Finale che è arrivato puntuale e scontato per tutti. Il brevissimo discorso della vittoria è stato così sillabato dal vincitore, alzando la coppa al cielo : “Questa notte è dedicata a chiunque creda in un futuro di pace e libertà. Voi sapete chi siete. Noi siamo uniti e nessuno ci potrà fermare”. Ne prendiamo atto con serena compostezza fondata sulla Verità cattolica e sulle leggi di natura, gentile Thomas, così come prendiamo atto di alcune parole della sua canzone: “Waking in the rubble, walking over glass, Neighbors say we’re trouble, well that time has passed”. Ebbene quel tempo sembra passato ed ora, in questi anni di sessualità liquida e liquefatta, tutto appare affidato all’arbitrio della volontà dei singoli, alla tirannide del sentimentalismo e delle passioni più sfrenate (e più ignobili) ma confidiamo non possa durare tanto a lungo una tale sbornia irrealistica, confidiamo che la mostruosità e l’abominio non possa permanere legge tanto a lungo e che non possano trovare cittadinanza in alcun luogo.
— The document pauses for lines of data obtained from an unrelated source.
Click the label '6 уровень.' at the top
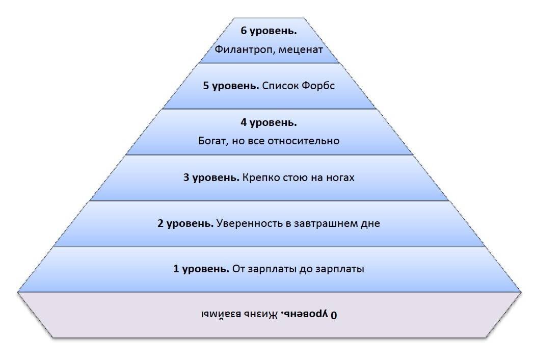coord(269,31)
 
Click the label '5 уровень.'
coord(231,86)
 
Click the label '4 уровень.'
coord(269,122)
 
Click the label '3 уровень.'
coord(211,178)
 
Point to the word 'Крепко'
coord(260,178)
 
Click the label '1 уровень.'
coord(201,269)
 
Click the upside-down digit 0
coord(334,315)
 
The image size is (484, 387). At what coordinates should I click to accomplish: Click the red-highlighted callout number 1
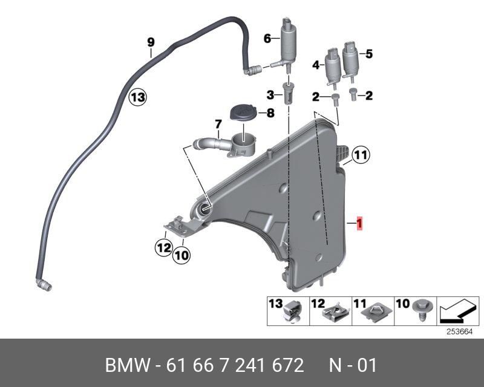(360, 224)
Perlomeno preghiamo e operiamo perché questo non avvenga.
Ma Lei, gentile Thomas, ci tiene anche nella sua canzone a significarci qualcosa di ulteriore: “Rise like a Phoenix, Out of the ashes, Seeking rather than vengeance, Retribution. You were warned”
Questa Fenice, riemersa dalle proprie ceneri, cerca quindi più che vendetta, giustizia: ne siamo avvisati. Ebbene, ci guarderemo le spalle e terremo gli occhi ben aperti.